• **GOAL OF THE EXERCISE**: Your answer should contain each record from the listing, repeated exactly.

===

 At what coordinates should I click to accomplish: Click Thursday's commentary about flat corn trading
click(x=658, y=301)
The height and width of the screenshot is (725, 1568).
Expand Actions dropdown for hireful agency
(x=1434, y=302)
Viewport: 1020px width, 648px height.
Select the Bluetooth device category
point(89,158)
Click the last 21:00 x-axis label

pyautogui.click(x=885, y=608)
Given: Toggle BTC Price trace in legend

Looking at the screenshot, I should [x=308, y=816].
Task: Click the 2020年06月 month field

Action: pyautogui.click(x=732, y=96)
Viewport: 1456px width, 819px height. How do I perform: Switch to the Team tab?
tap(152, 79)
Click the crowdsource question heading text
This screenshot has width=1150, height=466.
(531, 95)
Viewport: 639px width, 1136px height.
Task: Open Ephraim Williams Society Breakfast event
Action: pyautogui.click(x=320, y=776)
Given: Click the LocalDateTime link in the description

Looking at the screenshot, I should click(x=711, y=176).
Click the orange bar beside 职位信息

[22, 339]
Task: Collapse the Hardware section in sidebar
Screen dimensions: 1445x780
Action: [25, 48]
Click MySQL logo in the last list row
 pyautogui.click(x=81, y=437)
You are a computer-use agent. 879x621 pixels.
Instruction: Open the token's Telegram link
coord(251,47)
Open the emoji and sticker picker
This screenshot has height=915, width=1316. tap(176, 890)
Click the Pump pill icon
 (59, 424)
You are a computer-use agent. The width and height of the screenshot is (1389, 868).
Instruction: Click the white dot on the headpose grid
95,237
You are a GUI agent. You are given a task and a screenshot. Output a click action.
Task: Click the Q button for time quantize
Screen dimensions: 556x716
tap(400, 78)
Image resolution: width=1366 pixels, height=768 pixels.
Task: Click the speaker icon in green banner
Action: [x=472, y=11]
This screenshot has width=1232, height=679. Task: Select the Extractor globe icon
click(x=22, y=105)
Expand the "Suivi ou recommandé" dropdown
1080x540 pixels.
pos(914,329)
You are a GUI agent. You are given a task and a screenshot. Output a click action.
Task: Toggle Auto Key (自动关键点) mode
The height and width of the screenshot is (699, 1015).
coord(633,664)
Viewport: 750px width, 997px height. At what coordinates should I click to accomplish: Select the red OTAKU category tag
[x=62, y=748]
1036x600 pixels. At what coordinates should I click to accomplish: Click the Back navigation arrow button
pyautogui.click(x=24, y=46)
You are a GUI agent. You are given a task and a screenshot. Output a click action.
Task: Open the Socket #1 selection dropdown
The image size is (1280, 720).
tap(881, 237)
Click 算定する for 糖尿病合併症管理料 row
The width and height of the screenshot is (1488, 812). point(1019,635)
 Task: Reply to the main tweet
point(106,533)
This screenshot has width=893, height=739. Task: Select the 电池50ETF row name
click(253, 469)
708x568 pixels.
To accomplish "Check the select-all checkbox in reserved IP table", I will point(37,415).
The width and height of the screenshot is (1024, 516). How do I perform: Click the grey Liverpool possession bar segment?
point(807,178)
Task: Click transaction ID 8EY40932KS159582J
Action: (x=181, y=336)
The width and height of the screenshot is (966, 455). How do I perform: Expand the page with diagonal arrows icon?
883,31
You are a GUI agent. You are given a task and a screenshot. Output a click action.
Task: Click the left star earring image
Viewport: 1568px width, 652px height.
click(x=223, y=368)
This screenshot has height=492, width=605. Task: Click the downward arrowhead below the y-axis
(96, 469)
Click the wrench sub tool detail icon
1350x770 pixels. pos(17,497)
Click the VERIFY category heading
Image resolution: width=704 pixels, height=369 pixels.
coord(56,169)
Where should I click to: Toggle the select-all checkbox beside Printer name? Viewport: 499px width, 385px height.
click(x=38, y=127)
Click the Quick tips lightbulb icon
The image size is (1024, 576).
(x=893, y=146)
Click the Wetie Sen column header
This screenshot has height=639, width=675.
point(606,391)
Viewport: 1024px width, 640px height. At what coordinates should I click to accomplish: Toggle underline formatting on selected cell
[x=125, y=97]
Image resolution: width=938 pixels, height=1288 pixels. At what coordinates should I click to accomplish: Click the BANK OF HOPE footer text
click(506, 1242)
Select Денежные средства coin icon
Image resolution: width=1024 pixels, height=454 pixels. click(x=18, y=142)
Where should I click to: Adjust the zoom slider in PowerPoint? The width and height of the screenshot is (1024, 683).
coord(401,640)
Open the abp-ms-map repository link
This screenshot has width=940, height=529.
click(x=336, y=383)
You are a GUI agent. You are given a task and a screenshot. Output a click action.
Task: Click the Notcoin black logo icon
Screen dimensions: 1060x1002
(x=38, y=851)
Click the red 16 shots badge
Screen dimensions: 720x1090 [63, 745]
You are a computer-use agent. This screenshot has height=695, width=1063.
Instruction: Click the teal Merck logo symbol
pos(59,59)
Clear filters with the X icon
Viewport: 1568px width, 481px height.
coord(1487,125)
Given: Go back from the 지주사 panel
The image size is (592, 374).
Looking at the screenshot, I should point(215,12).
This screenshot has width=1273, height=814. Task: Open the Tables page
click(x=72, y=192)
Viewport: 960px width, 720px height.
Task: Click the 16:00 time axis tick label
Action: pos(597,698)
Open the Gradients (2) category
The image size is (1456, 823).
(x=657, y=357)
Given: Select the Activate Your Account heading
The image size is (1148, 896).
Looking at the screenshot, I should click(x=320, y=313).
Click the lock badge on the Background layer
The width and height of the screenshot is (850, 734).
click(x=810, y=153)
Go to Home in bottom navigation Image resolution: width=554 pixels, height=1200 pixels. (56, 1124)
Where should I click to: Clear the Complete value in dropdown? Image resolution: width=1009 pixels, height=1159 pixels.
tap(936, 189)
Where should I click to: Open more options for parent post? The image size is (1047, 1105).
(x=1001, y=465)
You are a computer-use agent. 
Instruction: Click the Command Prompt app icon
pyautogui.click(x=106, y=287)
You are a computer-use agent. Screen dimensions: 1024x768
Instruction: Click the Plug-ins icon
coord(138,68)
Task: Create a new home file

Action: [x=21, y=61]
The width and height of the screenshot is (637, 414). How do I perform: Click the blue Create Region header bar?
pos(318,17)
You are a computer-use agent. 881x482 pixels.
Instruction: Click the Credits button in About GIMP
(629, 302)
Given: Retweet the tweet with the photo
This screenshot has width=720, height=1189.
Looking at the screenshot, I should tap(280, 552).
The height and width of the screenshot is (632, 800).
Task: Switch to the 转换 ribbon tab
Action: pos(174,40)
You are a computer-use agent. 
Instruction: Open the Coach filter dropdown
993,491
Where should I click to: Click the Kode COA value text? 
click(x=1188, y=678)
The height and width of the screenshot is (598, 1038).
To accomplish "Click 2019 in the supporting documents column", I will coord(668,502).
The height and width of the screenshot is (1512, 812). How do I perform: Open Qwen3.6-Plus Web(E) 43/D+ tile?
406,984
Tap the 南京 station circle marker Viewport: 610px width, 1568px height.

===

• **SOLUTION FOR THIS PROBLEM**:
 At what coordinates should I click to accomplish: Click Thursday's commentary about flat corn trading
click(x=658, y=301)
The height and width of the screenshot is (725, 1568).
Expand Actions dropdown for hireful agency
(x=1434, y=302)
Viewport: 1020px width, 648px height.
Select the Bluetooth device category
point(89,158)
Click the last 21:00 x-axis label

pyautogui.click(x=885, y=608)
Given: Toggle BTC Price trace in legend

Looking at the screenshot, I should [x=308, y=816].
Task: Click the 2020年06月 month field

Action: pyautogui.click(x=732, y=96)
Viewport: 1456px width, 819px height. How do I perform: Switch to the Team tab?
tap(152, 79)
Click the crowdsource question heading text
This screenshot has width=1150, height=466.
(531, 95)
Viewport: 639px width, 1136px height.
Task: Open Ephraim Williams Society Breakfast event
Action: pyautogui.click(x=320, y=776)
Given: Click the LocalDateTime link in the description

Looking at the screenshot, I should click(x=711, y=176).
Click the orange bar beside 职位信息

[22, 339]
Task: Collapse the Hardware section in sidebar
Screen dimensions: 1445x780
Action: [25, 48]
Click MySQL logo in the last list row
 pyautogui.click(x=81, y=437)
You are a computer-use agent. 879x621 pixels.
Instruction: Open the token's Telegram link
coord(251,47)
Open the emoji and sticker picker
This screenshot has height=915, width=1316. tap(176, 890)
Click the Pump pill icon
 (59, 424)
You are a computer-use agent. The width and height of the screenshot is (1389, 868).
Instruction: Click the white dot on the headpose grid
95,237
You are a GUI agent. You are given a task and a screenshot. Output a click action.
Task: Click the Q button for time quantize
Screen dimensions: 556x716
tap(400, 78)
Image resolution: width=1366 pixels, height=768 pixels.
Task: Click the speaker icon in green banner
Action: [x=472, y=11]
This screenshot has width=1232, height=679. Task: Select the Extractor globe icon
click(x=22, y=105)
Expand the "Suivi ou recommandé" dropdown
1080x540 pixels.
pos(914,329)
You are a GUI agent. You are given a task and a screenshot. Output a click action.
Task: Toggle Auto Key (自动关键点) mode
The height and width of the screenshot is (699, 1015).
coord(633,664)
Viewport: 750px width, 997px height. At what coordinates should I click to accomplish: Select the red OTAKU category tag
[x=62, y=748]
1036x600 pixels. At what coordinates should I click to accomplish: Click the Back navigation arrow button
pyautogui.click(x=24, y=46)
You are a GUI agent. You are given a task and a screenshot. Output a click action.
Task: Open the Socket #1 selection dropdown
The image size is (1280, 720).
tap(881, 237)
Click 算定する for 糖尿病合併症管理料 row
The width and height of the screenshot is (1488, 812). point(1019,635)
 Task: Reply to the main tweet
point(106,533)
This screenshot has width=893, height=739. Task: Select the 电池50ETF row name
click(253, 469)
708x568 pixels.
To accomplish "Check the select-all checkbox in reserved IP table", I will point(37,415).
The width and height of the screenshot is (1024, 516). How do I perform: Click the grey Liverpool possession bar segment?
point(807,178)
Task: Click transaction ID 8EY40932KS159582J
Action: (x=181, y=336)
The width and height of the screenshot is (966, 455). How do I perform: Expand the page with diagonal arrows icon?
883,31
You are a GUI agent. You are given a task and a screenshot. Output a click action.
Task: Click the left star earring image
Viewport: 1568px width, 652px height.
click(x=223, y=368)
This screenshot has height=492, width=605. Task: Click the downward arrowhead below the y-axis
(96, 469)
Click the wrench sub tool detail icon
1350x770 pixels. pos(17,497)
Click the VERIFY category heading
Image resolution: width=704 pixels, height=369 pixels.
coord(56,169)
Where should I click to: Toggle the select-all checkbox beside Printer name? Viewport: 499px width, 385px height.
click(x=38, y=127)
Click the Quick tips lightbulb icon
The image size is (1024, 576).
(x=893, y=146)
Click the Wetie Sen column header
This screenshot has height=639, width=675.
point(606,391)
Viewport: 1024px width, 640px height. At what coordinates should I click to accomplish: Toggle underline formatting on selected cell
[x=125, y=97]
Image resolution: width=938 pixels, height=1288 pixels. At what coordinates should I click to accomplish: Click the BANK OF HOPE footer text
click(506, 1242)
Select Денежные средства coin icon
Image resolution: width=1024 pixels, height=454 pixels. click(x=18, y=142)
Where should I click to: Adjust the zoom slider in PowerPoint? The width and height of the screenshot is (1024, 683).
coord(401,640)
Open the abp-ms-map repository link
This screenshot has width=940, height=529.
click(x=336, y=383)
You are a GUI agent. You are given a task and a screenshot. Output a click action.
Task: Click the Notcoin black logo icon
Screen dimensions: 1060x1002
(x=38, y=851)
Click the red 16 shots badge
Screen dimensions: 720x1090 [63, 745]
You are a computer-use agent. This screenshot has height=695, width=1063.
Instruction: Click the teal Merck logo symbol
pos(59,59)
Clear filters with the X icon
Viewport: 1568px width, 481px height.
coord(1487,125)
Given: Go back from the 지주사 panel
The image size is (592, 374).
Looking at the screenshot, I should point(215,12).
This screenshot has width=1273, height=814. Task: Open the Tables page
click(x=72, y=192)
Viewport: 960px width, 720px height.
Task: Click the 16:00 time axis tick label
Action: pos(597,698)
Open the Gradients (2) category
The image size is (1456, 823).
(x=657, y=357)
Given: Select the Activate Your Account heading
The image size is (1148, 896).
Looking at the screenshot, I should click(x=320, y=313).
Click the lock badge on the Background layer
The width and height of the screenshot is (850, 734).
click(x=810, y=153)
Go to Home in bottom navigation Image resolution: width=554 pixels, height=1200 pixels. (56, 1124)
Where should I click to: Clear the Complete value in dropdown? Image resolution: width=1009 pixels, height=1159 pixels.
tap(936, 189)
Where should I click to: Open more options for parent post? The image size is (1047, 1105).
(x=1001, y=465)
You are a computer-use agent. 
Instruction: Click the Command Prompt app icon
pyautogui.click(x=106, y=287)
You are a computer-use agent. Screen dimensions: 1024x768
Instruction: Click the Plug-ins icon
coord(138,68)
Task: Create a new home file

Action: [x=21, y=61]
The width and height of the screenshot is (637, 414). How do I perform: Click the blue Create Region header bar?
pos(318,17)
You are a computer-use agent. 881x482 pixels.
Instruction: Click the Credits button in About GIMP
(629, 302)
Given: Retweet the tweet with the photo
This screenshot has width=720, height=1189.
Looking at the screenshot, I should tap(280, 552).
The height and width of the screenshot is (632, 800).
Task: Switch to the 转换 ribbon tab
Action: pos(174,40)
You are a computer-use agent. 
Instruction: Open the Coach filter dropdown
993,491
Where should I click to: Click the Kode COA value text? 
click(x=1188, y=678)
The height and width of the screenshot is (598, 1038).
To accomplish "Click 2019 in the supporting documents column", I will coord(668,502).
The height and width of the screenshot is (1512, 812). How do I perform: Open Qwen3.6-Plus Web(E) 43/D+ tile?
406,984
Tap the 南京 station circle marker Viewport: 610px width, 1568px height.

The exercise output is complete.